Long-time readers know that I take great care to avoid bringing politics into this blog. But this book is not so much a tome on politics as it is on living a sacramental lifestyle that goes beyond the glitz and gloss of modern-day Evangelicalism in America to a new vision of life that is truly ancient.Rod Dreher's Crunchy Cons

The book? Crunchy Cons by Rod Dreher.

Dreher’s released one for the ages. In fact, this book is so good that I’m hacked off at him for writing it because what he’s penned is the next book I had planned to write (although mine was aimed more squarely at the Church).

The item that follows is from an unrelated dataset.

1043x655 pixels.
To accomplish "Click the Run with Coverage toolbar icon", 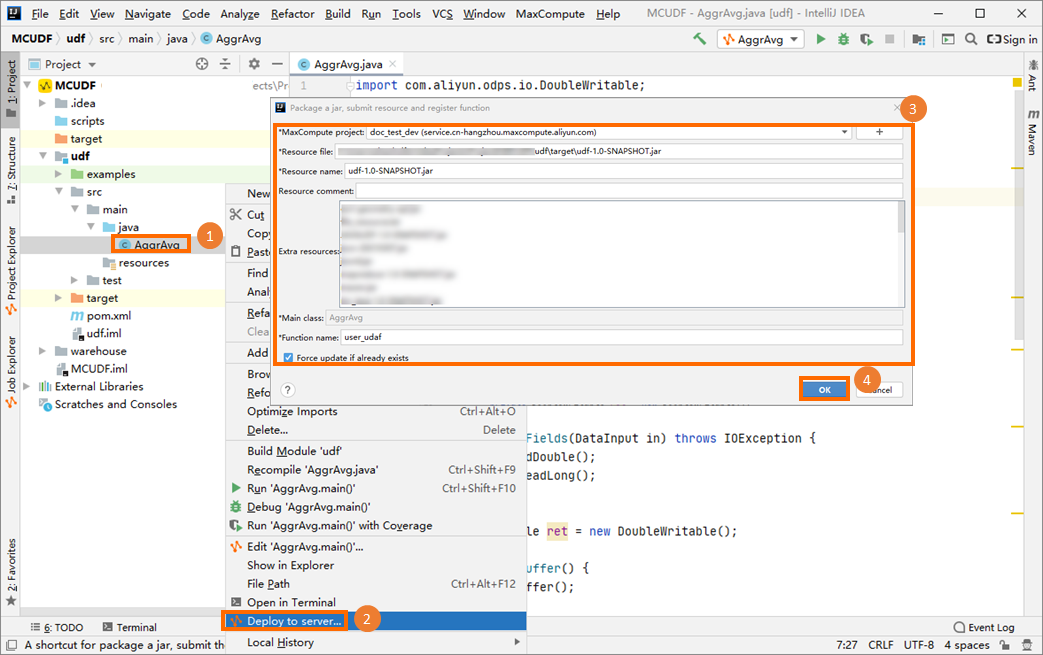I will pos(866,39).
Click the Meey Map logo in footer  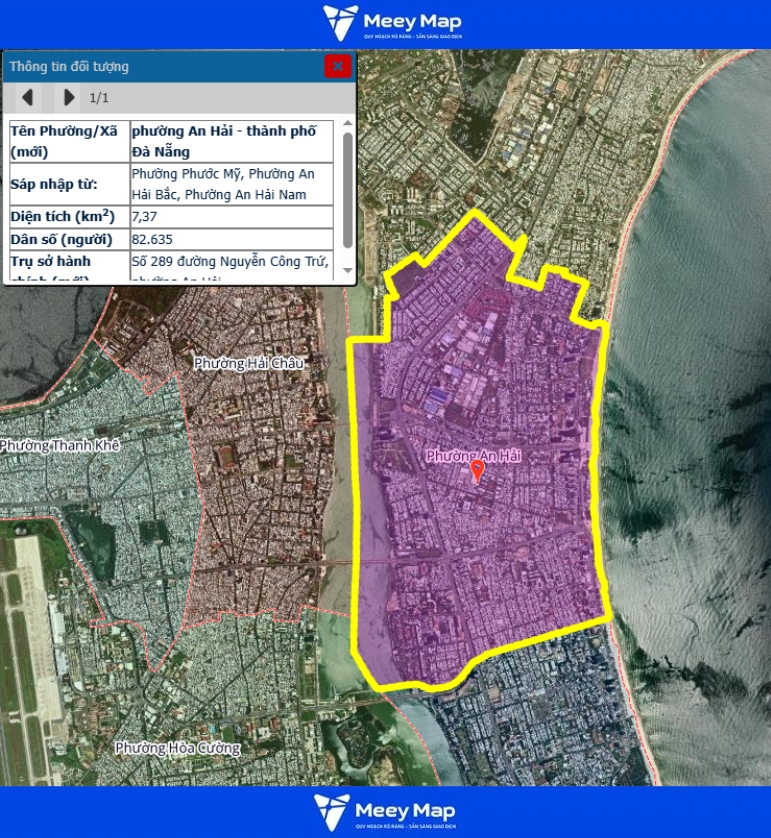point(385,812)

The gist of this book explores a little-known tribe living in the United States: Political conservatives, usually Evangelical Christians, who are dropping out of the rat race by going back to traditional ways of life that existed in pre-Industrial-Revolution America. Anyone who’s caught my epic The Christian & the Business World series is well-acquainted with my views on the dire need for Christians to rise up and question our lifestyles, the non-stop, community-destroying, materialistic live-for-today zeitgeist we’ve adopted indiscriminantly.

As the subtitle proclaims, the book gathers under its wings the disenfranchised out there who firmly believe that conserving the family unit, better stewarding creation, restoring genuine community, and overseeing local market economies by restoring America’s agrarian heritage, will recapture the essence of what it means to live a full life that honors God, family, neighbor, and country.

Weeping is not my normal reaction to reading anything, but this book has so far uncorked a torrent in me. And while too many Christians in America brush all this off as utopian nonsense—even as they adjust the volume on their latest in a string of iPods and munch on genetically-modified tasteless veggies—I’m imploring readers of this book to check it out, if only for the first few chapters.

Despite the finale of the subtitle, I’m personally not interested in saving the Republican Party, but I am for saving conservative values—even if truly conservative values look more like some of the elements of the Left than the Right. The kind of conservativism championed by Edmund Burke in no way bears any resemblance to the “free-markets-at-any-cost” stupidity we see enshrined by today’s GOP, but that’s okay. If enough of us drop out of the prevailing societal madness, someone will notice and want to court our vote.

Though Dreher’s beaten me to the punch, I know that you know I’ve been talking these points for a while, so in concert with my reading of Crunchy Cons, I’ll be starting a series called “Unshackling the American Church” that will further examine many of the issues I’ve touched on at Cerulean Sanctum, ideas that dovetail with Dreher’s book.

Stay tuned. I promise a mind—and possibly soul—altering ride.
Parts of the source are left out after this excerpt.